* [Problem details] Convert the records from the line with "You are a computer-use agent. 766x618 pixels." to the line with "point(565,80)" into a two-column CSV with the columns instruction and action, one row per record, putting each value in a single quoted field and replacing line breaks with spaces. Leave the pictures out.

* [Recorded data]
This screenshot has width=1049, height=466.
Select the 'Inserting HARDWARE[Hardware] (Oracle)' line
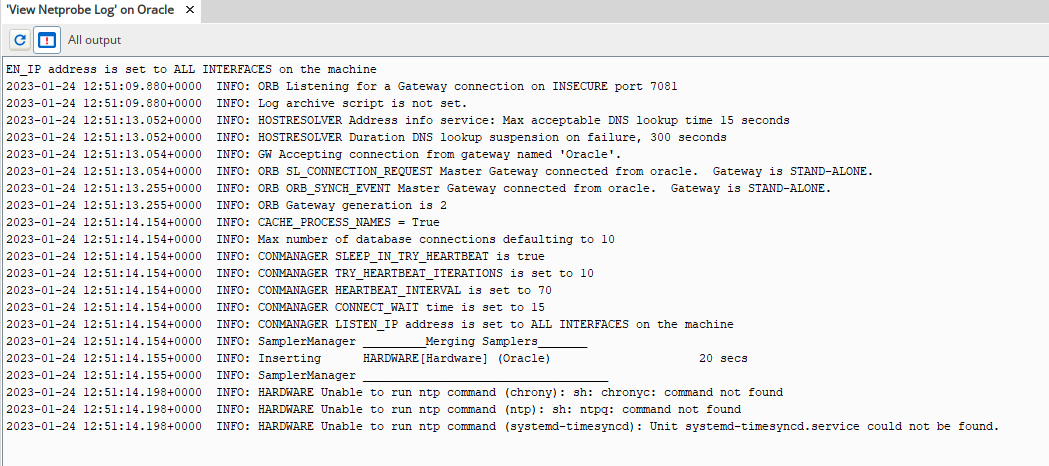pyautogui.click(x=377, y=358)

...

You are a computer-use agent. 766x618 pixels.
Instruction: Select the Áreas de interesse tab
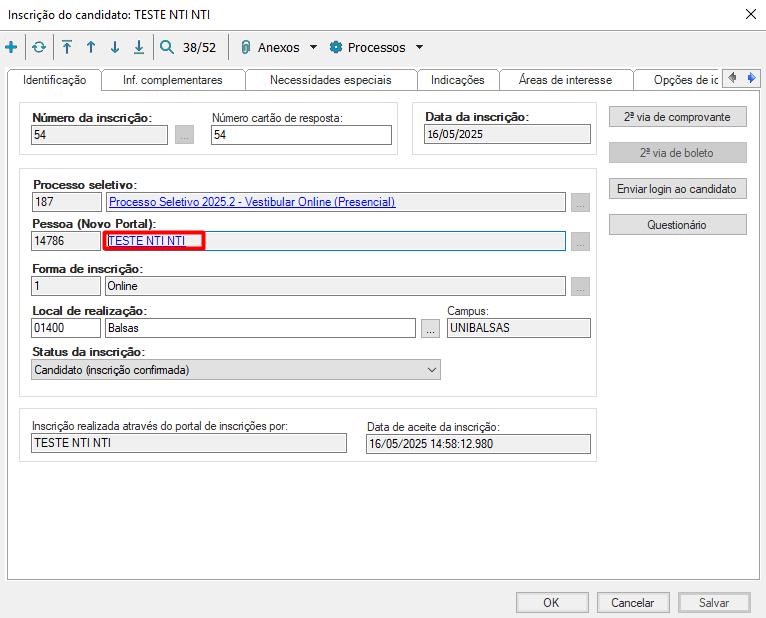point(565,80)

* [Task result]
instruction,action
"You are a computer-use agent. 766x618 pixels. Instruction: Select the Áreas de interesse tab","point(565,80)"